Görüştükleri sığınmacılardan öğrendiklerine göre, özellikle son dönemde İran askerinin da dahil olduğu sınır köylerinde yaşayan bazı insanlar çeteleşerek mülteci kaçırmaya başlamışlar. Bunlara işkence edildikten sonra Afganistan’daki ailelerine videolar gönderilerek fidye isteniyormuş.

İranlı askerlerin yakaladıkları Afganlıların ise inşaatlarda, temizlik işlerinde ücretsiz çalıştırdıkları, telefon, para gibi eşyasına el koydukları, kadın sığınmacıların sık sık taciz ve tecavüze maruz kaldıkları da herkesin bildiği bir sır olmuş.

Avrupa’ya gelince yükselttikleri sınır duvarları ve tel örgüleri, bu insanların ülkelerine gelmemeleri için Türkiye hükümetine sağladıkları maddi desteklerle halen günü kurtarma derdinde. AB yetkilileri Suriyelilere sağlanan geçici korumadan Afganistanlıların da yararlanması için kesenin ağzını biraz daha açmaya gönüllü görünüyor.

Yüzlerce yol kilometreyi aşarak gelen Afganistanlıların bir bölümü, artık sonsuza dek Türkiye’de. Zorlu göç yolunda, açlıktan soğuktan, gölde boğularak ya da vurularak hayatını kaybeden bu kişilerin bir isimleri, mezarları başında dua edecek bir yakınları yok. Onlar, Van’daki ‘Mülteciler Mezarlığı’nda dinlenenler; ‘Afkan’lar..

Velhasıl, savaştan, şiddetten, yokluk ve yoksulluktan kaçmak için çoluk çocuk, ölümü göze alarak yollara düşenler, “düzensiz göç” kavramının sınırları içinde bir o duvara bir duvara çarparak, bütün insanlığın sınavı haline gelmiş durumda. Nasıl iklim krizine karşı bütün dünyanın bir araya gelme zorunluluğu varsa, iklime bağlı olsun olmasın, göçmen, sığınmacı ya da mülteci adına ne derseniz deyin, yokluktan, savaştan ve ölümden kaçan insanların önüne duvarlar dikerek, ırkçı, nefret saldırılarıyla yok etmeye çalışarak ya da bir ülkeden ötekine “deport ederek” sorun çözülmüyor.

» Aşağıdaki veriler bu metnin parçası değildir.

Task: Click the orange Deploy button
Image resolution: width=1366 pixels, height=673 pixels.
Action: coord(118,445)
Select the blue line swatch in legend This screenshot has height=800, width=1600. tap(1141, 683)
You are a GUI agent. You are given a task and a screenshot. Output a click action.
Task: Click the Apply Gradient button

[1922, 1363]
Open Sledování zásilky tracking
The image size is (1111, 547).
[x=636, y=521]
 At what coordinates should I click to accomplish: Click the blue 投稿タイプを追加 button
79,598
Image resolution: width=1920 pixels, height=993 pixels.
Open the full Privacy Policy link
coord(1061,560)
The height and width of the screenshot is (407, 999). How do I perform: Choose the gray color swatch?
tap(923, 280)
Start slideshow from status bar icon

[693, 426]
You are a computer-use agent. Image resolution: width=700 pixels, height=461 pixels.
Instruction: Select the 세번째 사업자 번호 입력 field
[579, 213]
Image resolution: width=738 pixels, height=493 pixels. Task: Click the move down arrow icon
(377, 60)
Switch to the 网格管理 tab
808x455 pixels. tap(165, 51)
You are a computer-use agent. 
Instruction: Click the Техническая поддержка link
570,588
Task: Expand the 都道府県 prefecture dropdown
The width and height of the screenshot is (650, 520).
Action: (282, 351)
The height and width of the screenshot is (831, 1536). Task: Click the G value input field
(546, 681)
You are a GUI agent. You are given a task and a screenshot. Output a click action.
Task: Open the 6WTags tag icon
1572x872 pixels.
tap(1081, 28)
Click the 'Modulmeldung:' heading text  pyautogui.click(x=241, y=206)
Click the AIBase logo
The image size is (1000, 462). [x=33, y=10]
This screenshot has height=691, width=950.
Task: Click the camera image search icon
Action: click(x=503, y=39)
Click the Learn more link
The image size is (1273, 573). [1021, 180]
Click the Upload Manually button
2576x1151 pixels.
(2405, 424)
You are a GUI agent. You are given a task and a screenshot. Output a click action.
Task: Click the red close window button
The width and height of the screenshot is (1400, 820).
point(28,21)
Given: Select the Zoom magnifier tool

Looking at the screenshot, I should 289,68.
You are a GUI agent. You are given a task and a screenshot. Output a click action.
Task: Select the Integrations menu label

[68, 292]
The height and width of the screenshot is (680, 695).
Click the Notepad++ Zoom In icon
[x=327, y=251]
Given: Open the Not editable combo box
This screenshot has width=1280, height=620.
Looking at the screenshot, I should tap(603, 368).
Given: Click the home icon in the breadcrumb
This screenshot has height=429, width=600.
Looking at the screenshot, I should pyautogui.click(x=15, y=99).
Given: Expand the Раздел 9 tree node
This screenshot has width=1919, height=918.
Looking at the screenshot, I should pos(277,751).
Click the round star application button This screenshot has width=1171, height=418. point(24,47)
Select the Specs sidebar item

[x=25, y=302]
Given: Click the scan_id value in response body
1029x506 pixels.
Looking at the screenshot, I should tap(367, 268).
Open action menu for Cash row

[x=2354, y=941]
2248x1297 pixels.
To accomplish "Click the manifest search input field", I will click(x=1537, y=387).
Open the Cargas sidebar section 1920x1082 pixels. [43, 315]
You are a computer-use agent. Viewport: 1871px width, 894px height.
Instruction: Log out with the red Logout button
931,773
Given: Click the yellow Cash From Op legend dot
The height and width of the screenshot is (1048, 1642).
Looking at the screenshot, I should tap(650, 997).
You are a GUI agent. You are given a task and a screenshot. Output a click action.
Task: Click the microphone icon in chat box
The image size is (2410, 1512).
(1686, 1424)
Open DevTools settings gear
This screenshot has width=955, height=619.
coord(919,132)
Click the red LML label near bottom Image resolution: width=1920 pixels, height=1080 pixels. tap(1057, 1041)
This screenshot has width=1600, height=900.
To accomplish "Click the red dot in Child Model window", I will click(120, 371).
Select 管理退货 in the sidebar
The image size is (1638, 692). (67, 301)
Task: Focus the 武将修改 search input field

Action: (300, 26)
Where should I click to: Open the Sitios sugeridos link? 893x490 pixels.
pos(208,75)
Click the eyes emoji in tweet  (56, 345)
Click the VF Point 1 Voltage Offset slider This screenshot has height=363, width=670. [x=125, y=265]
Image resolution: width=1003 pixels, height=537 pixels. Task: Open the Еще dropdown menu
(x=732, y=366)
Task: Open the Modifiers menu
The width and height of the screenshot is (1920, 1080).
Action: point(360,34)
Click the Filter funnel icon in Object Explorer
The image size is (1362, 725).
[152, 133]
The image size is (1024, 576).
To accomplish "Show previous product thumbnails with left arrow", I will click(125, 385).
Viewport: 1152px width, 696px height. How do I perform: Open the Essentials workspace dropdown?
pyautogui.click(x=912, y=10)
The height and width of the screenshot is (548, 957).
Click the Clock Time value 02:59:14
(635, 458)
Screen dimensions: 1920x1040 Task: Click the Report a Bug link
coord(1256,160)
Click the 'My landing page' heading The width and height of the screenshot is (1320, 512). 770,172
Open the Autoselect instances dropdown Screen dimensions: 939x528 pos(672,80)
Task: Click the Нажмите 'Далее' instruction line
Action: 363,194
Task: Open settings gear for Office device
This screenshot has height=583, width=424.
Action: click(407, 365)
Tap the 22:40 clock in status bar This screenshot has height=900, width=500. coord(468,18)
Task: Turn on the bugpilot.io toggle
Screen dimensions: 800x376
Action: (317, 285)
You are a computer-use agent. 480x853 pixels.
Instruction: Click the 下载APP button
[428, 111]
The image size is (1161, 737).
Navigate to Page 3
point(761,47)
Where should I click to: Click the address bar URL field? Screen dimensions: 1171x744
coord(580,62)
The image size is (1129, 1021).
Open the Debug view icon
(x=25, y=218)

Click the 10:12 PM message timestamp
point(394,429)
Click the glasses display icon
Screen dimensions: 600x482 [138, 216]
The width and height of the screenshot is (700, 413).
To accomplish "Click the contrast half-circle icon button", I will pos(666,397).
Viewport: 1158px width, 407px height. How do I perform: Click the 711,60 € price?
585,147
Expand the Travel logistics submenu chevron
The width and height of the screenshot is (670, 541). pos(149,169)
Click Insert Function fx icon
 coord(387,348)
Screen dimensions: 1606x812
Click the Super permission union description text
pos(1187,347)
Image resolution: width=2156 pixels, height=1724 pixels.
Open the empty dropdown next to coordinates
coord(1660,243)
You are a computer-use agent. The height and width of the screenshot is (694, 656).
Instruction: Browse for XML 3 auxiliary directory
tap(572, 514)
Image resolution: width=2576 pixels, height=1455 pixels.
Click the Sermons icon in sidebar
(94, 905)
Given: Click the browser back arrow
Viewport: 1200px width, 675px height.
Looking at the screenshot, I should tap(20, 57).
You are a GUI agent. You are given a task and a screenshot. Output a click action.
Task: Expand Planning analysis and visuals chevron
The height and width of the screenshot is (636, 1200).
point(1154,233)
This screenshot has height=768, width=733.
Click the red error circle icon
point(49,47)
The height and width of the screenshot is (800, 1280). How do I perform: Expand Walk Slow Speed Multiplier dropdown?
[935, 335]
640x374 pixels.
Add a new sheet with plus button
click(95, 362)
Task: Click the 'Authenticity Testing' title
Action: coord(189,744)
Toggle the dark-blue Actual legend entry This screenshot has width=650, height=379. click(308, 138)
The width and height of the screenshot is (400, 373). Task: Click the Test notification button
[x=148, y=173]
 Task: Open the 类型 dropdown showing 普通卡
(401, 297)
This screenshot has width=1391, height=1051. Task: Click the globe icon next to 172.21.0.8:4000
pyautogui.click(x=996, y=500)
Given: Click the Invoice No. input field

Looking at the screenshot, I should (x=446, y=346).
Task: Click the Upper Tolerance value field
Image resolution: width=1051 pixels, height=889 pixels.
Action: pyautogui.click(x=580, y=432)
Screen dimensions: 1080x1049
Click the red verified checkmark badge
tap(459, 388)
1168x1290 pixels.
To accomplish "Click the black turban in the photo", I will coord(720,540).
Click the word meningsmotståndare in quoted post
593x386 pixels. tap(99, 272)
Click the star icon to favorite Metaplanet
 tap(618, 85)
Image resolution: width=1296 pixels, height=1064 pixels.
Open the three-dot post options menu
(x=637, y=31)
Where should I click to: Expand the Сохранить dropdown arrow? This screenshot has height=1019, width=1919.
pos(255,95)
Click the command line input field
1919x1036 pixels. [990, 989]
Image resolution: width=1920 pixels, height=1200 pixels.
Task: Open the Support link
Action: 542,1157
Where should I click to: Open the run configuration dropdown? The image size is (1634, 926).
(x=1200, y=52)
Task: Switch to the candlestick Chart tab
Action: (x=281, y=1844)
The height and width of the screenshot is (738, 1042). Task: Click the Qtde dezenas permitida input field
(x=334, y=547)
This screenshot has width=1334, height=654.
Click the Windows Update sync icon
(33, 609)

Ya ülkelerinde kalacak koşulların oluşturulması için el birliğiyle o ülkelere ekonomik ve sosyal desteği sağlamak, demokrasisinin gelişmesine katkı yapmak veya gelene “parya” muamelesi yapmadan, insan gibi yaşama koşullarına ulaşmalarının önünü açmak gerekiyor.